Unearthed: The cannibal sharks of a forgotten age



facebooktwittergoogle_plusredditlinkedintumblr
The cannibal sharks of a forgotten age

Image of a thin-section through an Orthacanthus coprolite with a black box indicating the tooth of an Orthacanthus. Credit: Aodhán Ó Gogáin (Trinity College Dublin)

Scientists have discovered macabre fossil evidence suggesting that 300 million-year-old sharks ate their own young, as fossil poop of adult Orthacanthus sharks contained the tiny teeth of juveniles. These fearsome marine predators used protected coastal lagoons to rear their babies, but it seems they also resorted to cannibalising them when other food sources became scarce.

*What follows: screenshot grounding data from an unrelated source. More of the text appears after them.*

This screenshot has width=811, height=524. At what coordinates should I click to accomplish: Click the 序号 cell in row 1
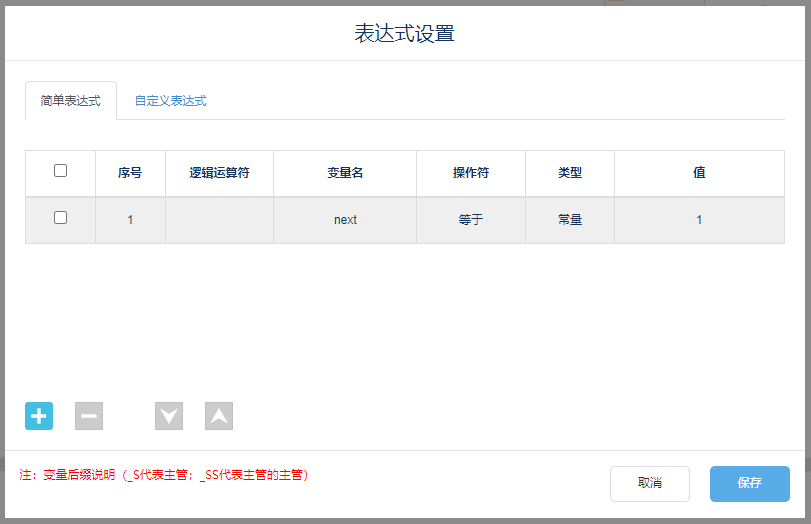[x=130, y=220]
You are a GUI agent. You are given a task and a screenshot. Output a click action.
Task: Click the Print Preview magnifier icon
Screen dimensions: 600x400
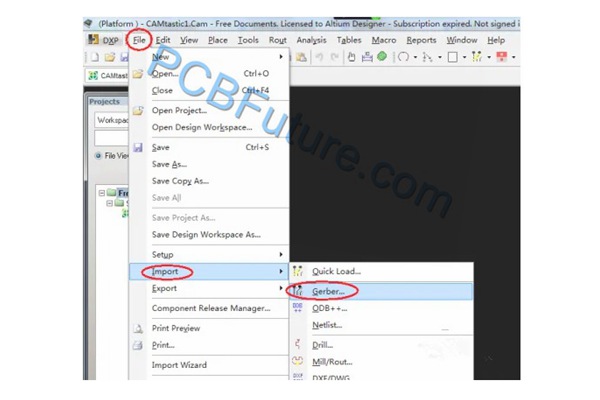pos(138,328)
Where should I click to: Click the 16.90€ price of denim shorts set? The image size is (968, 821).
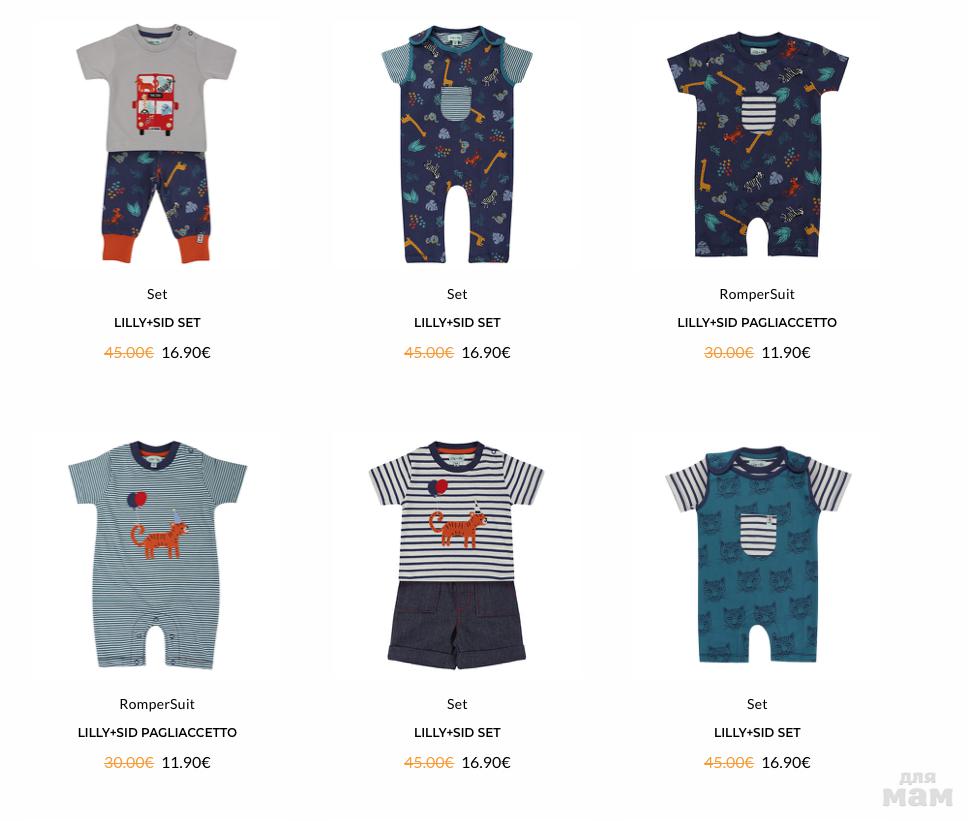(486, 762)
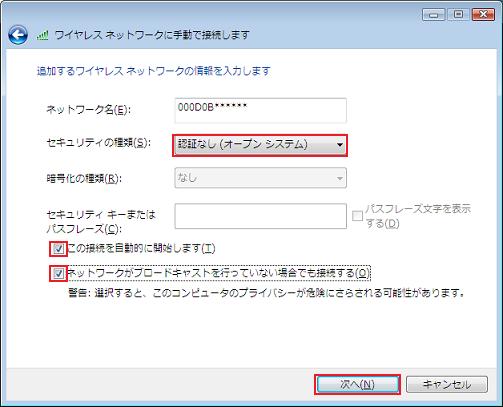Open the 暗号化の種類 dropdown showing なし
This screenshot has height=407, width=503.
point(260,178)
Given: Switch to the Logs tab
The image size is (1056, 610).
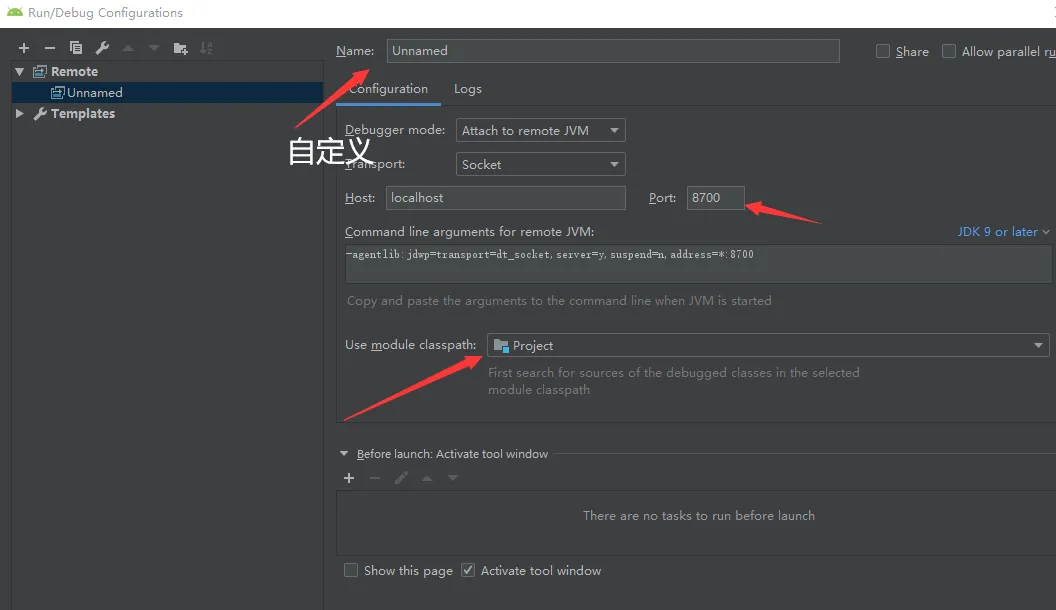Looking at the screenshot, I should [x=467, y=89].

Three hundred million years ago, Europe and North America lay on the equator and were covered by steamy jungles (the remains of which are now compacted into coal seams). The top predators of these so-called “Coal Forests” were not land animals, but huge sharks that hunted in the oily waters of coastal swamps.

The fossil evidence for shark cannibalism comes from distinctive spiral-shaped coprolites (fossil poop) found in the Minto Coalfield of New Brunswick, Canada. The poop is known to have been excreted byOrthacanthus because this shark had a special corkscrew rectum that makes identification easy. The poop is packed full of the teeth of juvenileOrthacanthus, confirming that these sharks fed on their own babies. This is called “fillial cannibalism.”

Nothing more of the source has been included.